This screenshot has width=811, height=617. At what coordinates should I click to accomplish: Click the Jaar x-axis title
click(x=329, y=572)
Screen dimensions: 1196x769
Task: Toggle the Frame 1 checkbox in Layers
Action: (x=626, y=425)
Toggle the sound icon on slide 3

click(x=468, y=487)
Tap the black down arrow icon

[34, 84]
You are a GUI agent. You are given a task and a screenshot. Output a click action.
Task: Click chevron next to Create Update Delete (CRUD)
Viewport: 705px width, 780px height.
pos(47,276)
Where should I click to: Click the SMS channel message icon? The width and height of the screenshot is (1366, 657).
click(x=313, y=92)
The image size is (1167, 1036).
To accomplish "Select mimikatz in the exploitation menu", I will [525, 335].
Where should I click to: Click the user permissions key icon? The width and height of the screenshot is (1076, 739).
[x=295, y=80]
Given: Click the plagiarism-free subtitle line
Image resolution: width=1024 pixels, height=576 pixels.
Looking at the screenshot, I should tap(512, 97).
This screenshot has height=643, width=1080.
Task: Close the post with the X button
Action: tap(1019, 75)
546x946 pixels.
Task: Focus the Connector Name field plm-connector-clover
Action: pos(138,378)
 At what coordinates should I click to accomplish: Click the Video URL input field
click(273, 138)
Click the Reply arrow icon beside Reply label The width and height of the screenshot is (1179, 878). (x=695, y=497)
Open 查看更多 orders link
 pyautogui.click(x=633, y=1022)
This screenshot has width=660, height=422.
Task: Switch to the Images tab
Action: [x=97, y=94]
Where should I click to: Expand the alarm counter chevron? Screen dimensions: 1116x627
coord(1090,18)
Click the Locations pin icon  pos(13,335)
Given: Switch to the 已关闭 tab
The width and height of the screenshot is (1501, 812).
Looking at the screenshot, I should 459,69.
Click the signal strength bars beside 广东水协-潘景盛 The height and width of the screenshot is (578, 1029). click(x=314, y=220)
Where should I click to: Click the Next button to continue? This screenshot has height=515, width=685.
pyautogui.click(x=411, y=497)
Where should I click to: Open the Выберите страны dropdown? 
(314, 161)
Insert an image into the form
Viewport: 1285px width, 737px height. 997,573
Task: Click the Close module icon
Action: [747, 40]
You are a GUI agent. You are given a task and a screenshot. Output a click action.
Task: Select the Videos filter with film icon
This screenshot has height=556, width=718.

◆ **What you will do**: Lines from the one with "Task: Select the Videos filter with film icon" through the last line above must be printed exactly; no other line is to appear.

◆ **Output for this task**:
Task: Select the Videos filter with film icon
This screenshot has height=556, width=718.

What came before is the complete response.